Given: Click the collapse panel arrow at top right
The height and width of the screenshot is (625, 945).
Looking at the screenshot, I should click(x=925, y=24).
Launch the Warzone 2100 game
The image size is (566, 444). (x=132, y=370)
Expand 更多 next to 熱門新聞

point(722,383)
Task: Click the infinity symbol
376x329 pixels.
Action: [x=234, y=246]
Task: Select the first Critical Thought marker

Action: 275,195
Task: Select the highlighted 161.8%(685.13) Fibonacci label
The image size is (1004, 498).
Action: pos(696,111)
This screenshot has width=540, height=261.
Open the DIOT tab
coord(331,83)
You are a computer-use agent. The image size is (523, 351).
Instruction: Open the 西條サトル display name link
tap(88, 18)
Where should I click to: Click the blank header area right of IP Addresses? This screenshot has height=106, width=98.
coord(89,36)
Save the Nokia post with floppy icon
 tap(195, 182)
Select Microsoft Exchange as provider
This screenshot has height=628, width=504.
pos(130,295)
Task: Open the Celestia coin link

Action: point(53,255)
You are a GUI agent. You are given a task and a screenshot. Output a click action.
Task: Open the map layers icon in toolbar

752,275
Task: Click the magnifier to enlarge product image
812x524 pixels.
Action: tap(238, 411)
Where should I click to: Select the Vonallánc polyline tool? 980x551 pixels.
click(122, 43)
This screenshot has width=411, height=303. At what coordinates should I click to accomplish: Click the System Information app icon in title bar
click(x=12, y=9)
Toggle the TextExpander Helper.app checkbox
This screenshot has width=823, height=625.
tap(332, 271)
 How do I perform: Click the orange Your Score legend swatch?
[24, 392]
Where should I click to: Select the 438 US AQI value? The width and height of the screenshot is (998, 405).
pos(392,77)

Aim
Rewrite all of the records above, replacing "Where should I click to" with "Where do I click to" wherever it appears and leaving everything else unchanged.

The result
Given: Click the collapse panel arrow at top right
The height and width of the screenshot is (625, 945).
Looking at the screenshot, I should click(x=925, y=24).
Launch the Warzone 2100 game
The image size is (566, 444). (x=132, y=370)
Expand 更多 next to 熱門新聞

point(722,383)
Task: Click the infinity symbol
376x329 pixels.
Action: [x=234, y=246]
Task: Select the first Critical Thought marker

Action: 275,195
Task: Select the highlighted 161.8%(685.13) Fibonacci label
The image size is (1004, 498).
Action: pos(696,111)
This screenshot has width=540, height=261.
Open the DIOT tab
coord(331,83)
You are a computer-use agent. The image size is (523, 351).
Instruction: Open the 西條サトル display name link
tap(88, 18)
Where do I click to: Click the blank header area right of IP Addresses? This screenshot has height=106, width=98.
coord(89,36)
Save the Nokia post with floppy icon
 tap(195, 182)
Select Microsoft Exchange as provider
This screenshot has height=628, width=504.
pos(130,295)
Task: Open the Celestia coin link

Action: point(53,255)
You are a GUI agent. You are given a task and a screenshot. Output a click action.
Task: Open the map layers icon in toolbar

752,275
Task: Click the magnifier to enlarge product image
812x524 pixels.
Action: tap(238, 411)
Where do I click to: Select the Vonallánc polyline tool? 980x551 pixels.
click(122, 43)
This screenshot has width=411, height=303. At what coordinates should I click to accomplish: Click the System Information app icon in title bar
click(x=12, y=9)
Toggle the TextExpander Helper.app checkbox
This screenshot has width=823, height=625.
tap(332, 271)
 How do I perform: Click the orange Your Score legend swatch?
[24, 392]
Where do I click to: Select the 438 US AQI value? The width and height of the screenshot is (998, 405).
pos(392,77)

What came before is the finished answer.